Although recent statistics show that less than 3% of subscribers view email in text-only format, Return Path recommends including a plain-text version of the creative for all messages, especially for emails that rely heavily on images. The plain-text version should be added as part of the multi-part Multipurpose Internet Mail Extensions (MIME) message, a best practice that can help maintain deliverability, conversions, and overall email performance.

The case for plain text

  • Some subscribers do not want to receive HTML messages.
  • Some mobile devices cannot support automatic image rendering but will display a plain text version of an email.
  • Spammers aren't likely to include plain text versions of their message, so using plain text may help signal spam filters that your message is less likely to be spam.
  • Although uncommon, some email clients or apps do not display HTML emails and only render plain text email.

Recommendations

  • Include a plain text version (via MIME) even if the HTML creative features elements to counteract the default images off setting, like a text pre-header and alt-text.
If subscribers are unable (or unwilling) to view an HTML message, these elements are irrelevant.

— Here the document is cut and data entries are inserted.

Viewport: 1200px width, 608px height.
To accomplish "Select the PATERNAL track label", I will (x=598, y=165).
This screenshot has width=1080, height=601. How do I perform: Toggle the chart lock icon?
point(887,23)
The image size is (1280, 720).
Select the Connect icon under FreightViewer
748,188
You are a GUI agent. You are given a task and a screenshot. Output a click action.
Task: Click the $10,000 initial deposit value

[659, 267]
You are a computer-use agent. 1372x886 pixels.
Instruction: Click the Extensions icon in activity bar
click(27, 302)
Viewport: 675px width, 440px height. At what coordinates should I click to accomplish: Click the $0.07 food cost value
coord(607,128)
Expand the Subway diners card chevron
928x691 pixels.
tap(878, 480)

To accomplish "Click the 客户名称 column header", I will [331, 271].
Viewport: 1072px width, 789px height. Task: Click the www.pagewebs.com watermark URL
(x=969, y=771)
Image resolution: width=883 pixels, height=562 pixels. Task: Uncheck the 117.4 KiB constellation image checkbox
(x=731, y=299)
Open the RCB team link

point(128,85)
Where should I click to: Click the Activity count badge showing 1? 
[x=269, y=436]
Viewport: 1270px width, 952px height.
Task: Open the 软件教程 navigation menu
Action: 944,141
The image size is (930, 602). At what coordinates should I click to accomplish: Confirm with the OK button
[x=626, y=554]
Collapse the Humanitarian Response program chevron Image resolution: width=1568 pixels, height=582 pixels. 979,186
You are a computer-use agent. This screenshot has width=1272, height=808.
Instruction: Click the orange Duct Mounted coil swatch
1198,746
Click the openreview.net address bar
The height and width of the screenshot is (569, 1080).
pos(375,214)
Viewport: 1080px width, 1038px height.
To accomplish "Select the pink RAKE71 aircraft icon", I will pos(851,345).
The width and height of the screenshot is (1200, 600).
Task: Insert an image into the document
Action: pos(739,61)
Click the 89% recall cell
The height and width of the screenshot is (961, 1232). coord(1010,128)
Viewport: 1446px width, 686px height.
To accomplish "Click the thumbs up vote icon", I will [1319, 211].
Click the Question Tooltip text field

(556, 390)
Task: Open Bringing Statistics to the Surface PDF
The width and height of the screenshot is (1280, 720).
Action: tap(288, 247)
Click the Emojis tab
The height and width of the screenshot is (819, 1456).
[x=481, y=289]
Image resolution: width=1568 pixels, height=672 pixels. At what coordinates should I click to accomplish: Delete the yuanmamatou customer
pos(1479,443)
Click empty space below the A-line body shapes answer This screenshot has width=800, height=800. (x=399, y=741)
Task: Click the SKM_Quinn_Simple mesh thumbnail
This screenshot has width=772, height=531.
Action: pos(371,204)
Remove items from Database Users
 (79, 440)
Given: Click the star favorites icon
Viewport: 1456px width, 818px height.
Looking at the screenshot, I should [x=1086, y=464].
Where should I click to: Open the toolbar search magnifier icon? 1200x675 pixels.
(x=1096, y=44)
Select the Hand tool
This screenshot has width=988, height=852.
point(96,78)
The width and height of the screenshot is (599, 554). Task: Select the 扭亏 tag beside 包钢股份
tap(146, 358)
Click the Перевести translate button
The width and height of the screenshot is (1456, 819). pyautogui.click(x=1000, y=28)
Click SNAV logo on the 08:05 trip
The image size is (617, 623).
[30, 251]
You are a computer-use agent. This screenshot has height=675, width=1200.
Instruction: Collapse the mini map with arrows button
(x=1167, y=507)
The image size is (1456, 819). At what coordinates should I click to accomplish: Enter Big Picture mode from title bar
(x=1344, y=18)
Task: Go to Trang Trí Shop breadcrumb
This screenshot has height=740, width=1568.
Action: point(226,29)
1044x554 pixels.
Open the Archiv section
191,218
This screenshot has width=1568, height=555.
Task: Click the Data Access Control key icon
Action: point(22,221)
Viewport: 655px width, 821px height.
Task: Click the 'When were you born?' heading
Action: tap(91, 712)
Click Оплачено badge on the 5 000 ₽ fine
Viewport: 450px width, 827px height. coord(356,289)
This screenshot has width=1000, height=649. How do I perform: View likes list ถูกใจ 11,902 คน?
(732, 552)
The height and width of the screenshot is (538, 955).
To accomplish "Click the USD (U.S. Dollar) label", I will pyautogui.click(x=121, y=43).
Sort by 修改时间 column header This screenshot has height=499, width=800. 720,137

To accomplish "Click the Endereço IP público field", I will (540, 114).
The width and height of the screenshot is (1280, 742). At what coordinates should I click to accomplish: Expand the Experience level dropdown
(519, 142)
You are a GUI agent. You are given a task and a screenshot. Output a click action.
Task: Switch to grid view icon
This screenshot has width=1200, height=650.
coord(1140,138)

Provide these subscribers with a message that best renders in their preferred environment (in this case, one that is all text).
  • Offer the option of a plain text message as part of a preference center.
This allows subscribers to choose which messages they would prefer to receive in plain text. For example, some subscribers may prefer to receive transactional or service-related messages in text and newsletters and promotional offers in HTML.